§ **THE TASK**: Each line from the material with the word "agent" in it must be copied.

§ **RECORDS SUPPLIED**:
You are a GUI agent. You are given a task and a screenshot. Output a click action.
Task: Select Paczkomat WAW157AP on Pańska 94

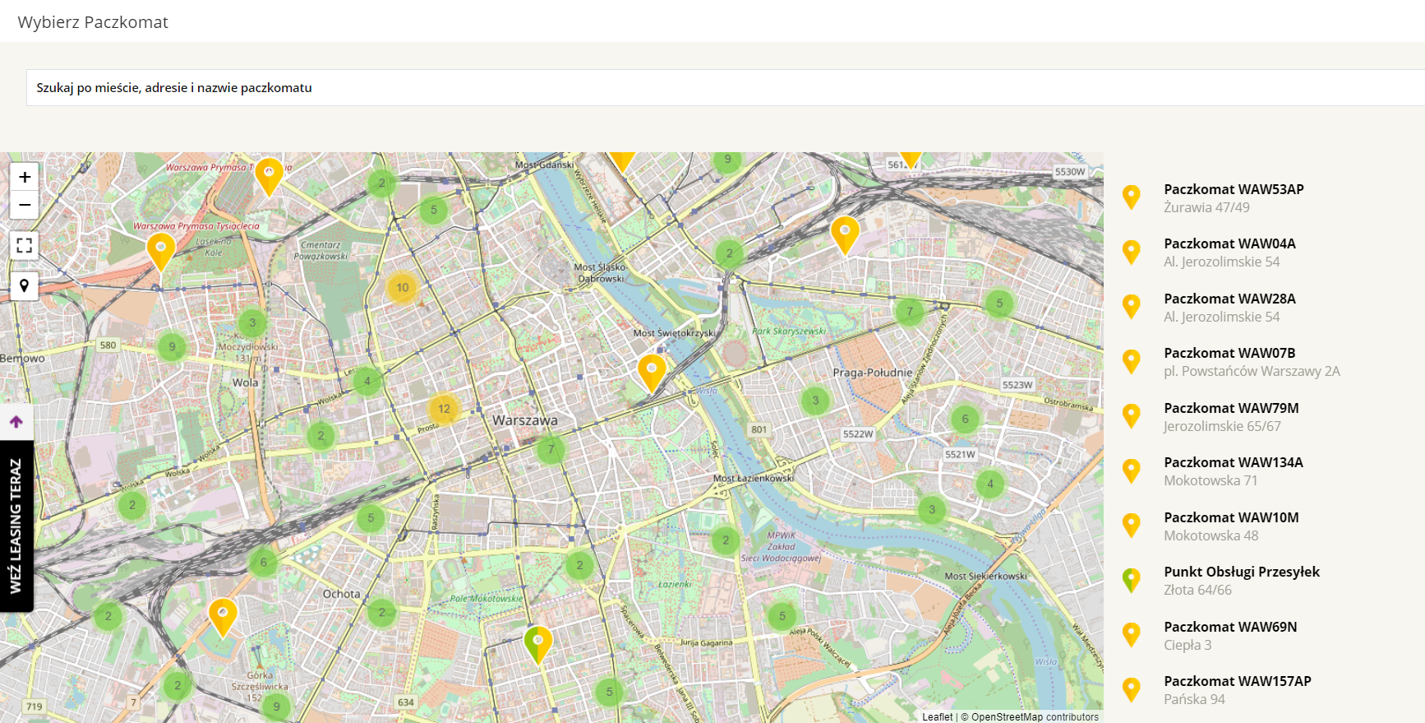pyautogui.click(x=1237, y=682)
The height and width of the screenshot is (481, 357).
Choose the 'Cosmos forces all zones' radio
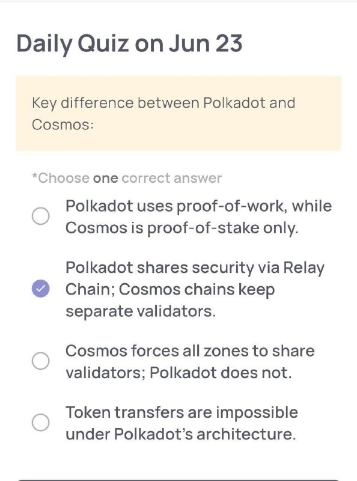(40, 361)
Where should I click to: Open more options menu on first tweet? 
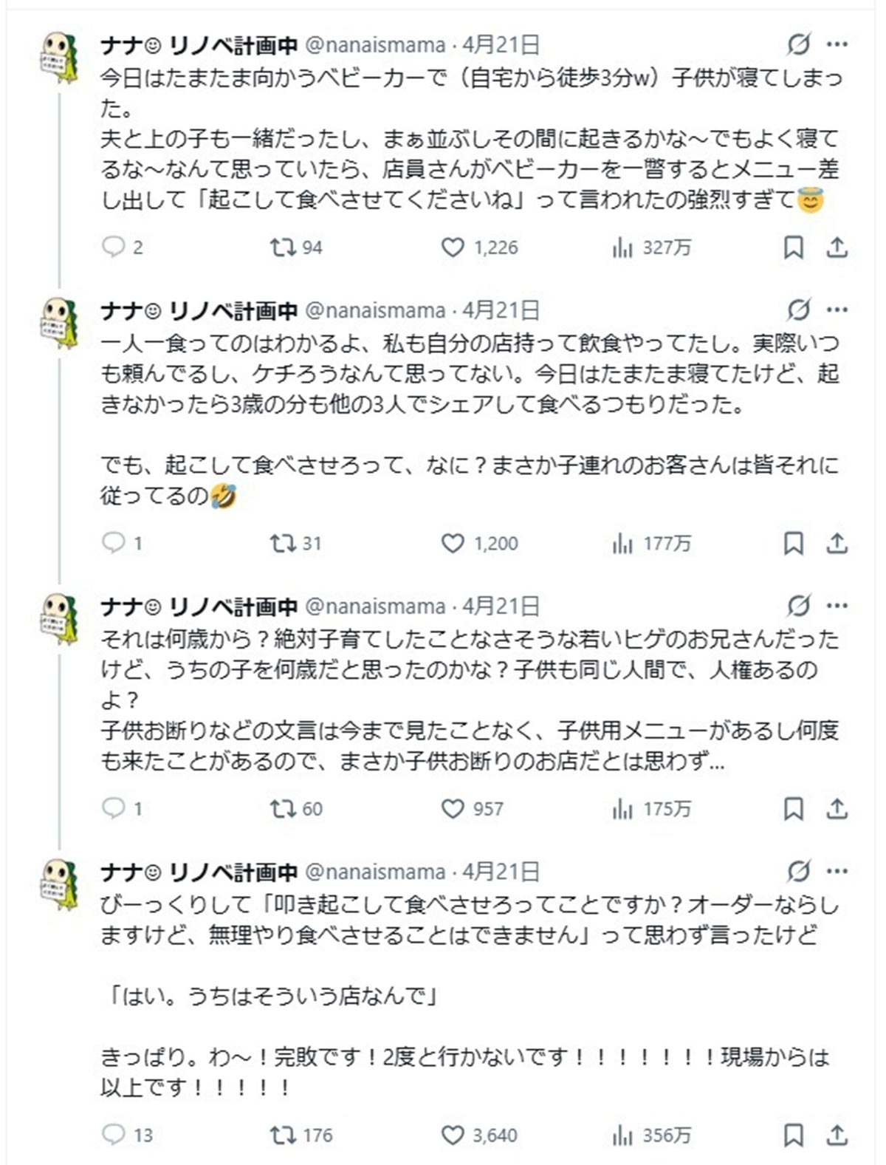point(837,45)
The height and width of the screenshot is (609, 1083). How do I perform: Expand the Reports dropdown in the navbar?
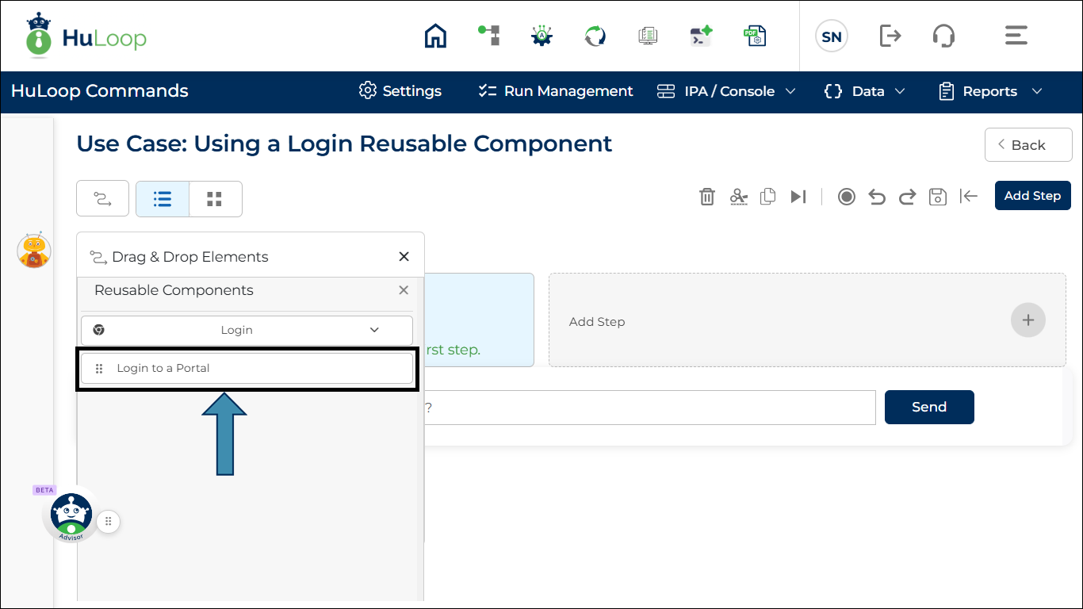(x=989, y=91)
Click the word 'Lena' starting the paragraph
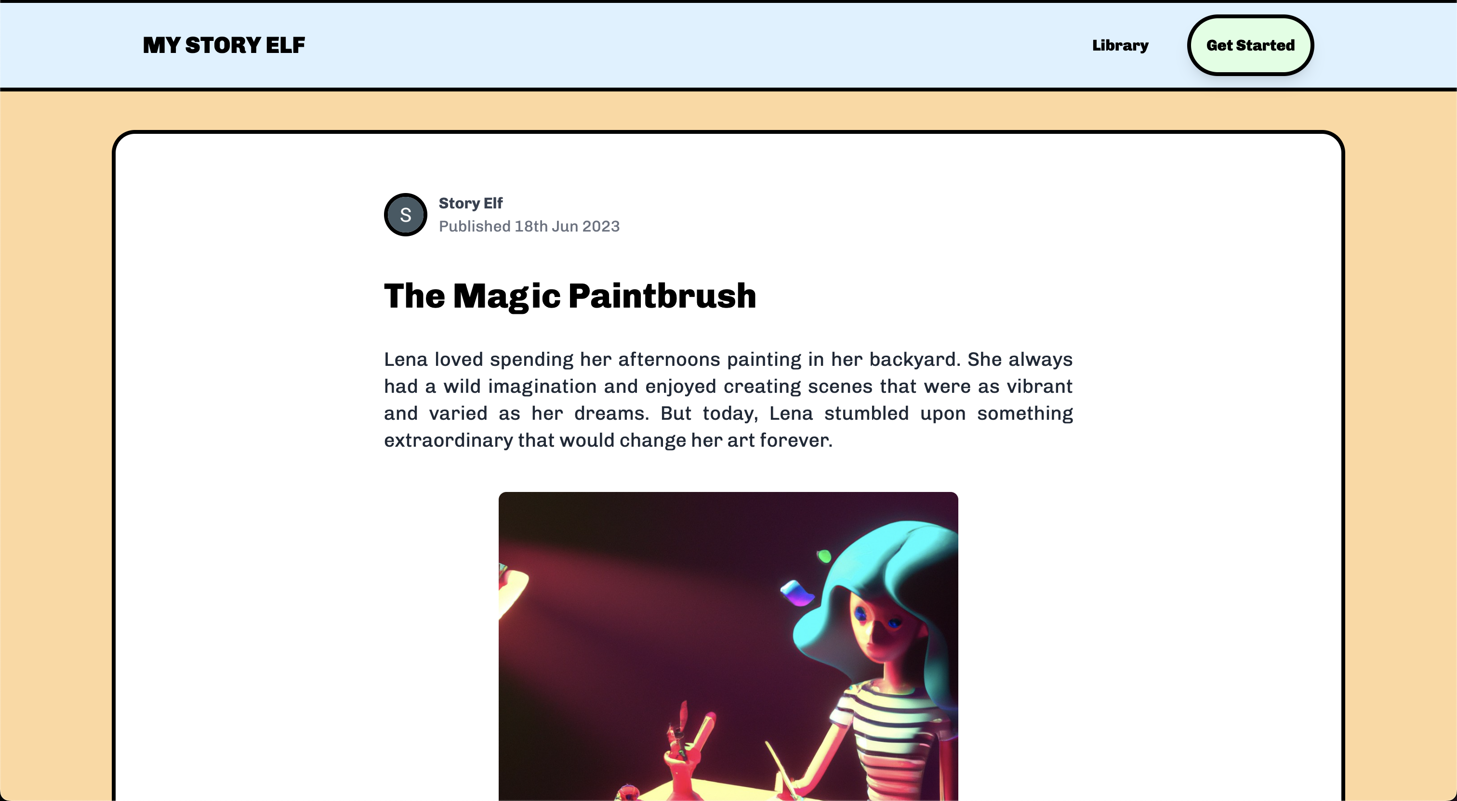The image size is (1457, 801). pos(406,360)
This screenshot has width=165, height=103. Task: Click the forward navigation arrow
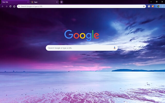[x=6, y=6]
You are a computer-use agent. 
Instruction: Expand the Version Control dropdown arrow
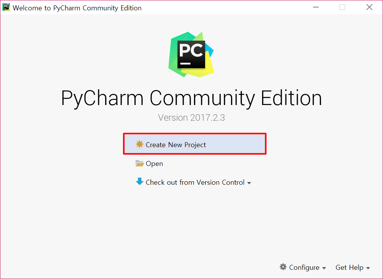pyautogui.click(x=249, y=183)
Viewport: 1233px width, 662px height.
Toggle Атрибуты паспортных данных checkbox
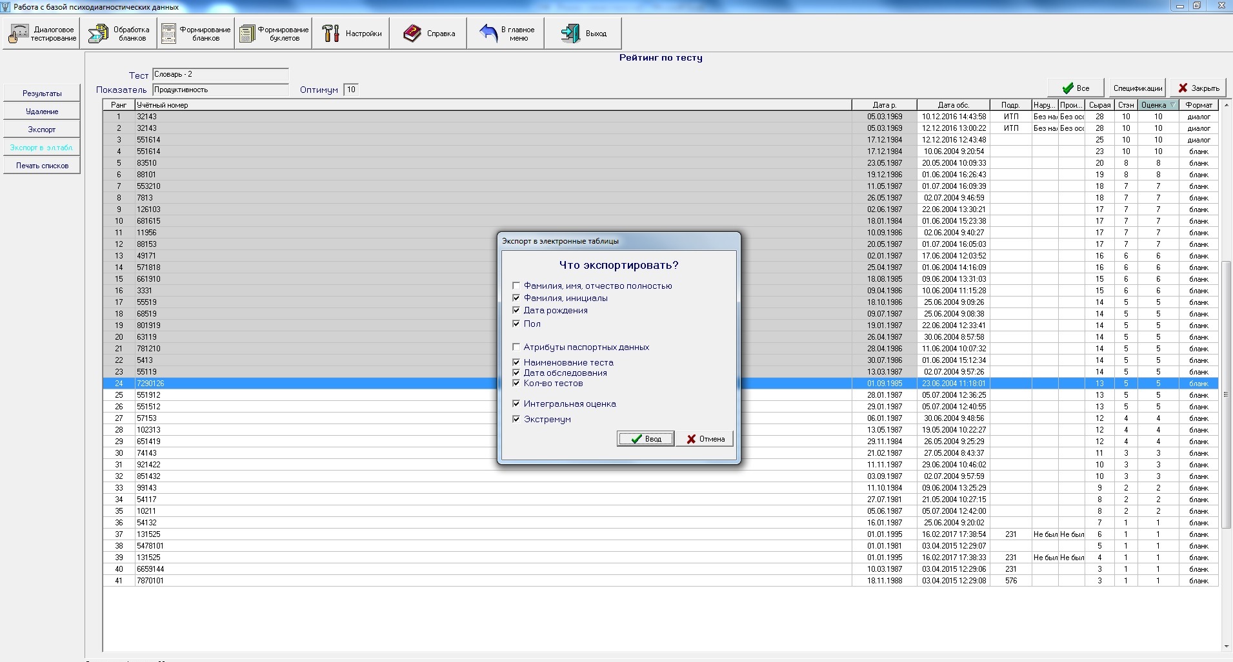[516, 347]
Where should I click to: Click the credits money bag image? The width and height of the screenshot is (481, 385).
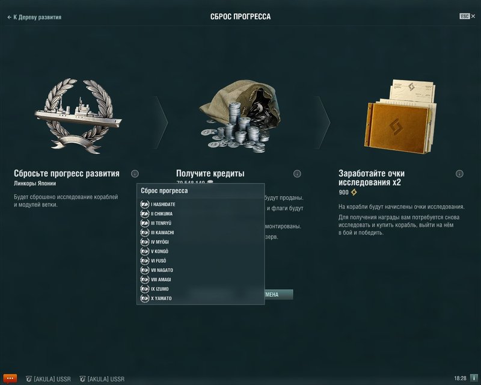pos(240,116)
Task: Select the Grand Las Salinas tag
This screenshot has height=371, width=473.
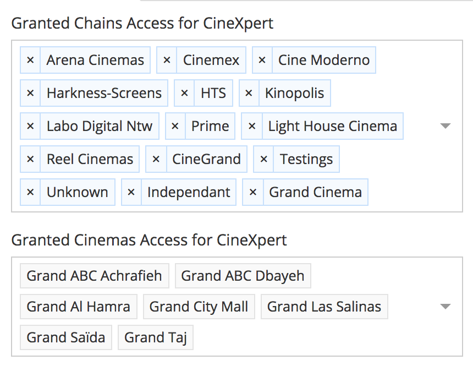Action: (324, 307)
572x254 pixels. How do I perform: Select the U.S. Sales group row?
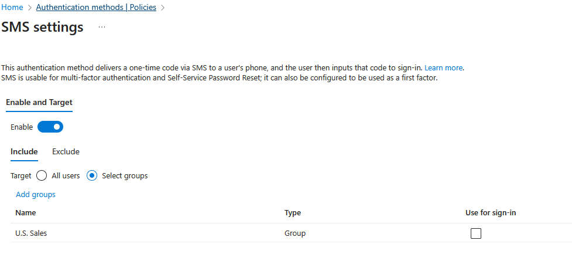[x=31, y=233]
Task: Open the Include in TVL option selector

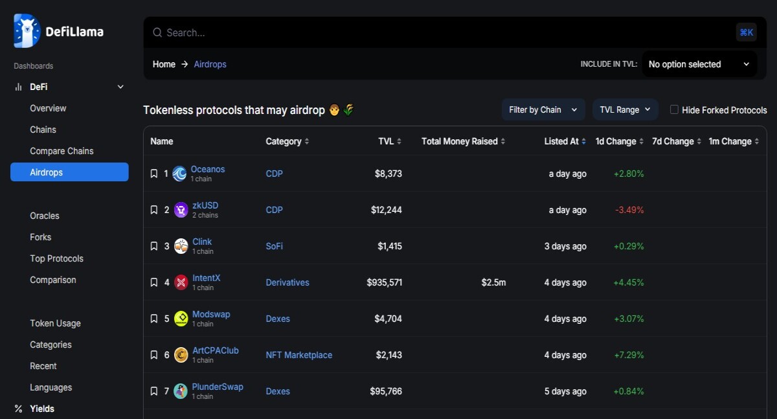Action: point(699,64)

§ **RESPONSE BOX**:
You are a GUI agent. You are given a task and a screenshot. Output a click action.
You are a computer-use agent. 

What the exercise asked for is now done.